La posa dei cartelli sul Ciardoney, realizzata grazie alla collaborazione tra Società Meteorologica Italiana (Smi), Cgi, Comune di Ronco Canavese e Parco Nazionale Gran Paradiso, rientra nel "percorso glaciologico Federico Sacco", un itinerario tematico che si sviluppa tra il bivacco Revelli (posto a 2610 metri di quota nel Vallone di Forzo (Valle Soana) e la stazione di misura Smi, situata a 2850 metri di altitudine, all’imbocco del pianoro antistante la fronte del ghiacciaio.

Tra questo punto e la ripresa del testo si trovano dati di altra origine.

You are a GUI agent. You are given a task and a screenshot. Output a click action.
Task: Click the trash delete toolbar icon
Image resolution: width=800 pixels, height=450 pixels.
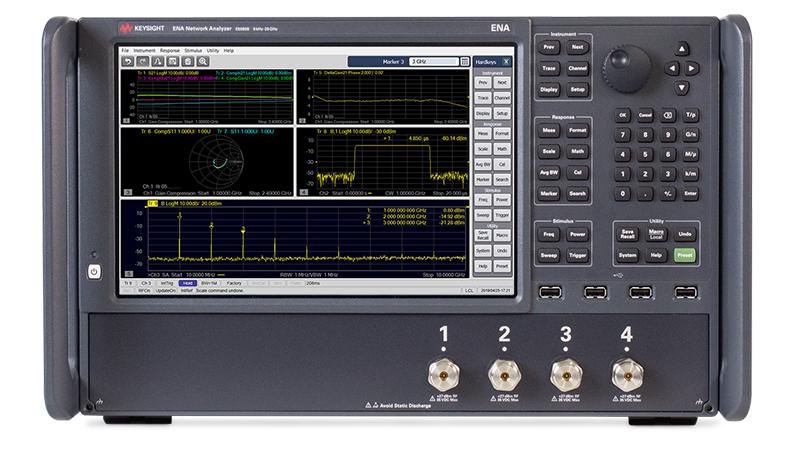point(188,61)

Durante il sopralluogo per l'installazione, il team ha colto l'occasione per effettuare alcune manutenzioni alla stazione meteorologica e osservare lo stato attuale del ghiacciaio, percorrendolo fino al Colle Ciardoney (3120 metri). Le rilevazioni mostrano un quadro allarmante: nonostante le nevicate abbondanti di pochi mesi fa, quasi la metà del Ciardoney è già priva della neve invernale, esponendo il ghiaccio sottostante all'azione del sole e degli agenti atmosferici. Le perdite di spessore, nelle porzioni scoperte, sono comprese tra i 25 e i 40 centimetri.
 

“Tra poco più di un mese torneremo per la valutazione finale del bilancio di massa, che - anche alla luce della grande ondata di calore dei prossimi giorni - fin da ora si annuncia nuovamente negativo”, aggiungono gli esperti.

 

Al termine della stagione invernale, il ghiacciaio Ciardoney presentava accumuli nevosi importanti. A fine maggio, come riportato in questo articolo, lo spessore nevoso medio di circa 430 centimetri aveva fatto registrare un valore più elevato del 57% rispetto alla media del periodo omogeneo 2012-2024, nonché uno tra i più elevati in 34 anni di misure. Nel comunicare tale dato, gli esperti avevano aggiunto: "Purtroppo, non basta a cancellare le preoccupazioni per il futuro dei ghiacciai, sempre più minacciati da estati torride". In effetti, già a inizio luglio, il manto nevoso risultava "esaurito sul pianoro antistante la fronte del Ghiacciaio Ciardoney (2850 metri)".